--- GIVEN PROBLEM ---
Copy out only the lines of the listing below from the line with "Select Desktop & Dock in sidebar" up to and including the line with "pyautogui.click(x=244, y=918)", requests included, but scale every click coordinate in the answers by 1.8. Round each result to a whole number, with halves going up, and leave all other numbers as they are.

--- AVAILABLE DATA ---
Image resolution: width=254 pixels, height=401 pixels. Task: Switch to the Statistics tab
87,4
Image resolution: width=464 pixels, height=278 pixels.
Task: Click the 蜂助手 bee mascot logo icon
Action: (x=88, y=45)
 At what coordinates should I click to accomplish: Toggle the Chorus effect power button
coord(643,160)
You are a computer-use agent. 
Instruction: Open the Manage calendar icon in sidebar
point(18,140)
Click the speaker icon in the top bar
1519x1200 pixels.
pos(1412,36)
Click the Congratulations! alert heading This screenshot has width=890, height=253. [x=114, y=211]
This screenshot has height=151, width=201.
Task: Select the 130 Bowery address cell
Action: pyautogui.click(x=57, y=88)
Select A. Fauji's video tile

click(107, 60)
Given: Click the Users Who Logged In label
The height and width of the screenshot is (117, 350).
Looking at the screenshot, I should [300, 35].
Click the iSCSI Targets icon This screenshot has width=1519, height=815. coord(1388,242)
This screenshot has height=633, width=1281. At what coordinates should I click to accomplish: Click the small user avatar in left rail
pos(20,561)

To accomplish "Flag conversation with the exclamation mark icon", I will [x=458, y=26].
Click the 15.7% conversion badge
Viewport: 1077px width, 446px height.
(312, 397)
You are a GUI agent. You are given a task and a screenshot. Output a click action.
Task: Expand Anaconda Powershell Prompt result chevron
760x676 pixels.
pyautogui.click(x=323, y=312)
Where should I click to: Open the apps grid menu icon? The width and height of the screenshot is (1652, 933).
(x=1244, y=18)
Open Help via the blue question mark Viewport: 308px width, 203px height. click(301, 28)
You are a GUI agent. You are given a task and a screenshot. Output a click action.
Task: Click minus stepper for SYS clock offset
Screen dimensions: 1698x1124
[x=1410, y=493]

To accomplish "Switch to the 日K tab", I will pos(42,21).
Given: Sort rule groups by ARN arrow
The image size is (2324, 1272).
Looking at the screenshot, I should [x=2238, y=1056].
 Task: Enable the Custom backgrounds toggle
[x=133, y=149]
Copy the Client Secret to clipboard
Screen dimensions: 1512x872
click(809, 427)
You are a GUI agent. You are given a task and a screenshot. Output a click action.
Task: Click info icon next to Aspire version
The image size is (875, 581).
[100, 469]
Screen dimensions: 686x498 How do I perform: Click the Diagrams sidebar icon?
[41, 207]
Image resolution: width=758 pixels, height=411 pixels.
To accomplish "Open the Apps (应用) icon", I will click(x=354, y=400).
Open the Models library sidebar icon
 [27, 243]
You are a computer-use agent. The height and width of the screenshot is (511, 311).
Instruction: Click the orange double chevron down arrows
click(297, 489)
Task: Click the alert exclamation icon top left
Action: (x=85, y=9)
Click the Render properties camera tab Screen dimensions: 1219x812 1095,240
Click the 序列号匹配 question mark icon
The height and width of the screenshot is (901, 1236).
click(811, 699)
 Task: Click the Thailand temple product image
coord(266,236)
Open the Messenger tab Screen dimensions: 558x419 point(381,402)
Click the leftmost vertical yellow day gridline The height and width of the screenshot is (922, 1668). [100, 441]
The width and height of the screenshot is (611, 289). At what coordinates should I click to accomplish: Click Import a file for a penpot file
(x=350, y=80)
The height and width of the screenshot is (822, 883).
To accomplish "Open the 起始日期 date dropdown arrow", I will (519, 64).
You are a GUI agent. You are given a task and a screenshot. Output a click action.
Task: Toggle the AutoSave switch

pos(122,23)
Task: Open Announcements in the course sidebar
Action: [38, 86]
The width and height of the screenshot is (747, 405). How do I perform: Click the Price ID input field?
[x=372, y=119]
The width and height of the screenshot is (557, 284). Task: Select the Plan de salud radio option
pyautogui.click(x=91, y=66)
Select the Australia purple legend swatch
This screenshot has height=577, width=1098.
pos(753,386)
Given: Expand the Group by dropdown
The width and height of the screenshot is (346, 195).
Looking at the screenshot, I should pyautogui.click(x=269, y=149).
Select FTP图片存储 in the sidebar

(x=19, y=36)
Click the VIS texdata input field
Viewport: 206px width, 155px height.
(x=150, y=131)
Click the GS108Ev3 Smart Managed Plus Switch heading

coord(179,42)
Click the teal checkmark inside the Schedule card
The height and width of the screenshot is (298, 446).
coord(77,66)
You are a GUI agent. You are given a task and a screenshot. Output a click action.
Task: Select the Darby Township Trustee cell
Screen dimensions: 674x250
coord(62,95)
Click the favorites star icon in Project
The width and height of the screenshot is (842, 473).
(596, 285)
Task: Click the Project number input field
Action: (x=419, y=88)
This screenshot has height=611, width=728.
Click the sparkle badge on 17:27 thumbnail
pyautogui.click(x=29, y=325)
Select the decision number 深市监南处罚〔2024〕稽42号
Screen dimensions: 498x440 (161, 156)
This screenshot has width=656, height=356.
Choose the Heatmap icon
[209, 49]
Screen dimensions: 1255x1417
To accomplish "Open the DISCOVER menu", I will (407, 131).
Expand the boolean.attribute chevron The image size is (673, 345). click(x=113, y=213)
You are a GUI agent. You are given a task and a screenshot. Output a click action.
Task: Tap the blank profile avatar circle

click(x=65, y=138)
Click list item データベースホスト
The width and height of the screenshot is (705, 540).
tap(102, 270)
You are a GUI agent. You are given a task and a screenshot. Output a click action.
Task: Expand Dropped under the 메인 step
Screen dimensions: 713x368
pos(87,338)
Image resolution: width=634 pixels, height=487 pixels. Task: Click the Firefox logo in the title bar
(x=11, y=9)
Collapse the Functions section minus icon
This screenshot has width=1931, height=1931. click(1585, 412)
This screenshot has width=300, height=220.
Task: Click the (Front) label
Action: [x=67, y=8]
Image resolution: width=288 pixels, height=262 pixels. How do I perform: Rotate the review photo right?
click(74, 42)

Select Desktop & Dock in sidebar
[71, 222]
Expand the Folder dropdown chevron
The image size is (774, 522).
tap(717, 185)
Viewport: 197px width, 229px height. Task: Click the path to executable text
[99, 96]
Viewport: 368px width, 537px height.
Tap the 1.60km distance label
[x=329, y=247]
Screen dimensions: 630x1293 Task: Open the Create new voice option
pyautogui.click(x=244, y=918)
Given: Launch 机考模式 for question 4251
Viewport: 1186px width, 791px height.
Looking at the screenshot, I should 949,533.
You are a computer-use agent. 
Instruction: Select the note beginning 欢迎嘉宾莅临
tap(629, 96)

--- CORRECT RESULT ---
Select Desktop & Dock in sidebar
[128, 400]
Expand the Folder dropdown chevron
The image size is (774, 522).
tap(1291, 333)
Viewport: 197px width, 229px height. Task: Click the path to executable text
[178, 173]
Viewport: 368px width, 537px height.
Tap the 1.60km distance label
[x=592, y=445]
Screen dimensions: 630x1293 Task: Open the Create new voice option
pyautogui.click(x=439, y=1652)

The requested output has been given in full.